Antimicrobial resistance of Mycobacterium tuberculosis clinical isolates from patients with tuberculous spondylitis | CMAC

Antimicrobial resistance of Mycobacterium tuberculosis clinical isolates from patients with tuberculous spondylitis

Clinical Microbiology and Antimicrobial Chemotherapy. 2023; 25(4):421-427

Type
Original Article

Objective.

To conduct a comparative evaluation of the results of phenotypic and molecular genetic methods for testing drug resistance of Mycobacterium tuberculosis isolated from bone biopsies of patients with tuberculous spondylitis.

Materials and Methods.

A retrospective cohort study was conducted on the case histories of patients diagnosed with tuberculous spondylitis who underwent surgical treatment in the period from 2016 to 2021. The main study subject was surgical material.
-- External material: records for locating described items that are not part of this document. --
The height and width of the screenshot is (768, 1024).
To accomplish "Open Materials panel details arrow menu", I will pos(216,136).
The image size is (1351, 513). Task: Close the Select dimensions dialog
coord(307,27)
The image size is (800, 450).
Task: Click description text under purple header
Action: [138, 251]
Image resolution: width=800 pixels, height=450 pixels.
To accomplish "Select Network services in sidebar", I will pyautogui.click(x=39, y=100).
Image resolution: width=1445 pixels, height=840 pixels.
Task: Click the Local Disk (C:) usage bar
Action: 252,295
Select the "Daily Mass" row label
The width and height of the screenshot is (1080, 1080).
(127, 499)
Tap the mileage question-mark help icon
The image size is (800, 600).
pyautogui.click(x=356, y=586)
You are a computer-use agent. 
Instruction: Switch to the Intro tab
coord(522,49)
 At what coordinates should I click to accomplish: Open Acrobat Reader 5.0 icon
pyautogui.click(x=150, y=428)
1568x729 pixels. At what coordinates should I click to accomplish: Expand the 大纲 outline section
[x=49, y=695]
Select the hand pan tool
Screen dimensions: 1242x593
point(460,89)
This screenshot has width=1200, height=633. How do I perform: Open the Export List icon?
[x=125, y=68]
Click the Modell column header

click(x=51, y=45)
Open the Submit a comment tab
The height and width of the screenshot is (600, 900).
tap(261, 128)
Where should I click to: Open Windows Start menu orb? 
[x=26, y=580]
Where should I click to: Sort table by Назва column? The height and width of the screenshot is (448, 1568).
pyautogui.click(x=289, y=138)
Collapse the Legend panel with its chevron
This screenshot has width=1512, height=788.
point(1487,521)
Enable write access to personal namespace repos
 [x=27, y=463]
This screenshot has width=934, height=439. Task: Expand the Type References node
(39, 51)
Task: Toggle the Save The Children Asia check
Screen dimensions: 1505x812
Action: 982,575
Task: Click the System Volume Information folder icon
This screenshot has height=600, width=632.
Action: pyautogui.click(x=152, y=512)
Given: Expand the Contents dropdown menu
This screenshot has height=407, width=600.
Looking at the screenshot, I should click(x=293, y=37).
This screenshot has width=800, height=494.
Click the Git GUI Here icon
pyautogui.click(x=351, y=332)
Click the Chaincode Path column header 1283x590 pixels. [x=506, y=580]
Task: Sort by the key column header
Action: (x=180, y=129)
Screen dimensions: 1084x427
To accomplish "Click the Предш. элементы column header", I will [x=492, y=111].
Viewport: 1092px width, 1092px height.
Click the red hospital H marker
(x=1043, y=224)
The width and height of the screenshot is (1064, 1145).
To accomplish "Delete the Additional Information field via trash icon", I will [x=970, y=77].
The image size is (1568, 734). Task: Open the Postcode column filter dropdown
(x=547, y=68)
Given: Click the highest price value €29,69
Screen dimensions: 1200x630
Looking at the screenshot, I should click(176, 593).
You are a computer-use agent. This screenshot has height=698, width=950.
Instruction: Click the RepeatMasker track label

Antimicrobial resistance patterns of MBT isolates was performed using phenotypic and molecular genetic methods.

Results.

The vast majority of Mycobacterium tuberculosis isolates possess at least multidrug-resistance (MDR): 92 of 104 isolates (88.5%) according to phenotypic methods, and 192 of 274 DNA samples (70.1%) according to molecular methods. For rifampicin, isoniazid and ofloxacin the results of phenotypic and molecular methods matched in 92.7%, 97.9%, and 92.6% of cases, respectively; for levofloxacin, moxifloxacin and kanamycin – in 78.3%, 77.1%, and 73.1% of cases; , for amikacin and capreomycin – only – in 52.2% and 57.7% of cases, respectively. For rifampicin and isoniazid, the dominant mutations associated with resistance were: serine replacement for leucine in the 531 codon of the rpoB gene for rifampicin and serine replacement for threonine in the 315 codon of the katG gene for isoniazid.

Conclusions.

Data on the presence of mutations associated with resistance to rifampicin (rpoB gene), isoniazid (katG gene) and aminoglycosides/capreomycin (rrs gene) can be used when prescribing chemotherapy regimens. The presence of mutations associated with MBT resistance to fluoroquinolones and aminoglycosides/capreomycin (eis gene) is not always accompanied by phenotypic manifestation of resistance. For these antimicrobials it is necessary to confirm resistance by phenotypic methods.